I have noticed that proposition most probably goes wrong when we change $\mathbb{R}$ into any set. So I started to think to find a set for an counter-example which satisfies the following;
Let $T:(\mathbb{R},||.||_E) \rightarrow (\mathbb{R^2},||.||_E)$ be a linear map.
- $\operatorname{Ker}T$ is closed but $T$ linear function discontinuous
or
- $T$ linear function is continuous but $\operatorname{Ker}T$ is not closed in $X$.
I find couple of examples but didn't satisfy the followings. My best counter-example try is: $T^*:(\mathbb{R},||.||_E) \rightarrow (\mathbb{R^2},||.||_E)$
$x \mapsto ([x],0)$
Although $\operatorname{Ker}T^*=\{ x \in \mathbb{R}\quad |\quad T^*(x)=(0,0)\}= [0,1)$ is not closed set, the greater integer function is discontinuous at the integer points.

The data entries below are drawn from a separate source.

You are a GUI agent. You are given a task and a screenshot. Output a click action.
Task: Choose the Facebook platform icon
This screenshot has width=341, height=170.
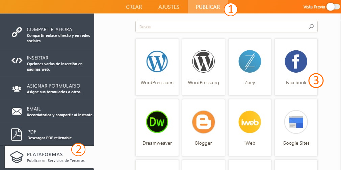(296, 62)
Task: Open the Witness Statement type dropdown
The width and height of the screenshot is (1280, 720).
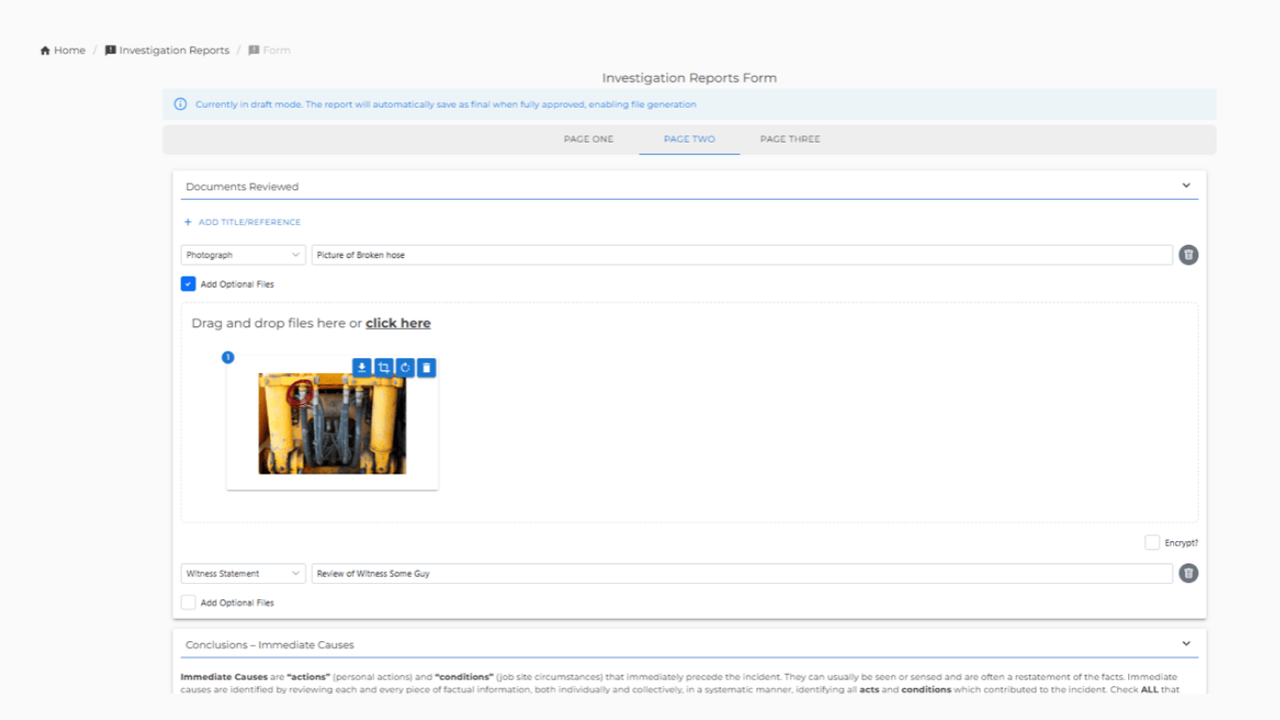Action: [243, 573]
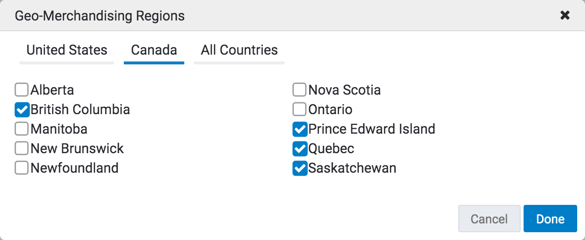Select the Canada tab

pos(154,50)
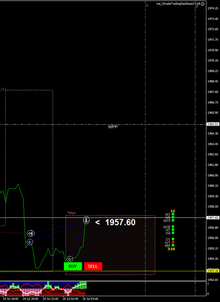This screenshot has height=302, width=220.
Task: Select the H4 timeframe green indicator
Action: pyautogui.click(x=173, y=233)
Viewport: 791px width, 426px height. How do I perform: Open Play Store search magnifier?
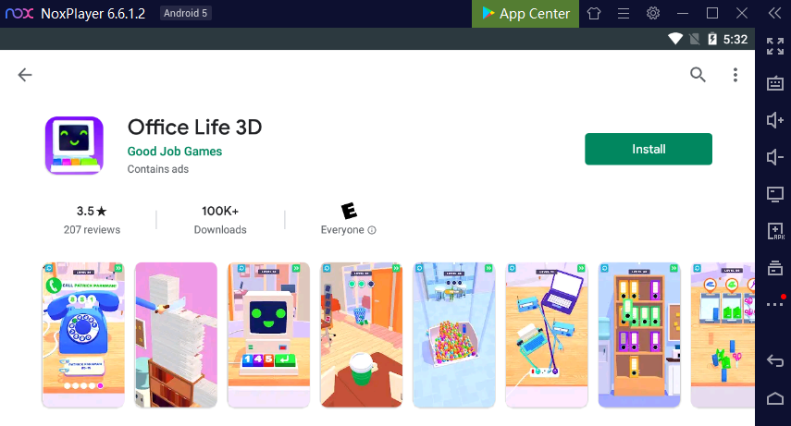[698, 75]
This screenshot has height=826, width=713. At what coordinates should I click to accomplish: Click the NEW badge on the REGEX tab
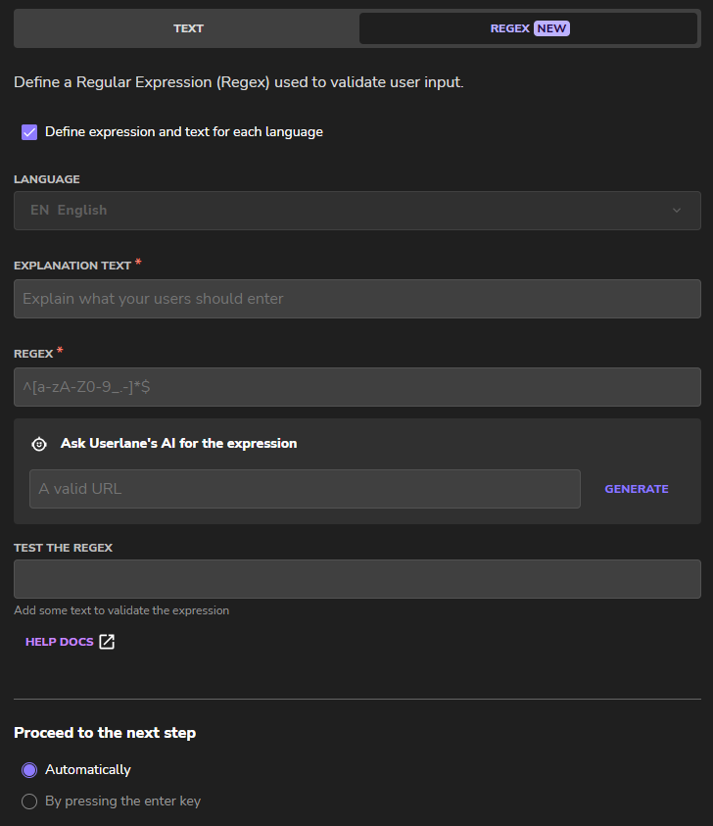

Thanks in advance for any help and guidance.
As mentioned in the comments, linear maps with finite-dimensional domain are always continuous.
You situation (ii) is impossible, since $\ker T=T^{-1}(\{0\})$ is closed if $T$ is continuous.
Situation (i) is definitely possible when $X$ (the domain) is infinite-dimensional, and the codomain is also infinite-dimensional. For instance, one can construct $T$ unbounded but injective, so $\ker T=\{0\}$.
Even for $T:X\to\mathbb R^2$, one can get $T$ unbounded but $\ker T$ closed. For instance, let $f,g:X\to\mathbb R$ be two unbounded functionals such that $\ker f\cap\ker g=\{0\}$. Put $T(x)=(f(x), g(x))$. Then $T$ is unbounded, and $\ker T=\ker f\cap\ker g=\{0\}$.